Initially, Cavelier felt a calling to the priesthood. He entered the novitiate with the Society of Jesus in 1658 and took vows as a Jesuit priest in 1660. His hope was to be assigned to a mission in New France but his superiors thought better of such a plan. Cavelier was particularly accused of “inquietus”, unsteadiness and lack off good judgment, according to his biographer Celine Dupre (find her excellent discussion of Cavelier, to which I am much indebted, here). The Jesuits were not about to send someone with such an unsettled spirit out into the wild. As it turns out, they knew whereof they spoke.

By 1667, Cavelier had had enough of the priesthood. On March 28th he left the Jesuits behind and later in the same year sailed for Canada. He arrived in Montreal before November and attached himself to the missionary order of Sulpicians. It was this order that would grant him his siegneury.

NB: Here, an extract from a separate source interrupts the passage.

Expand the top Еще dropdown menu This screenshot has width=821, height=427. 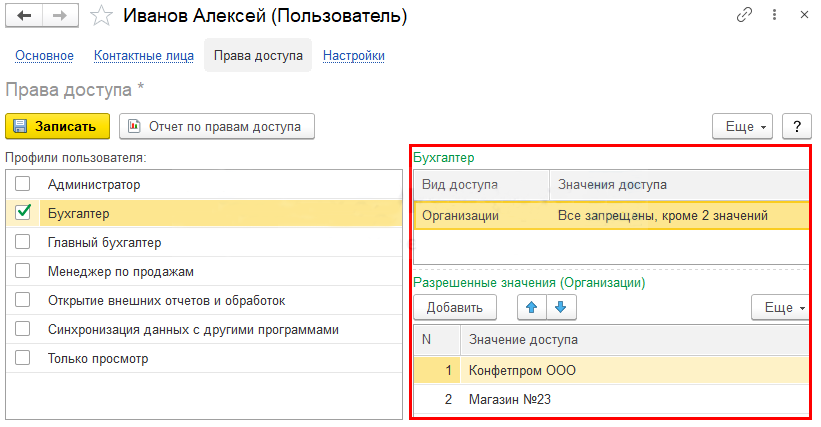(742, 126)
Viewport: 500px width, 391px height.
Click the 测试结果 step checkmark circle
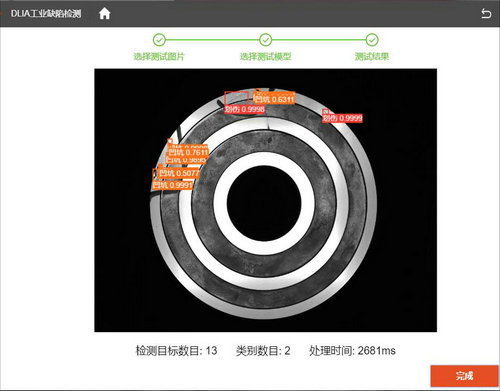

Certain that he could be the one to locate the Ohio River and with it the fabled Northwest passage, Cavelier embarked on a hastily put together expedition into the wilds beyond Montreal (then called Ville-Marie) in July of 1669. Deacon Brehant de Galinee, who was along on the expedition as cartographer, would later write:

M. de La Salle, who said that he understood the Iroquois perfectly, and had learned all these things from them as a result of the perfect knowledge that he had of their language, did not know it at all, and was undertaking this voyage almost blindly, without knowing where he was going.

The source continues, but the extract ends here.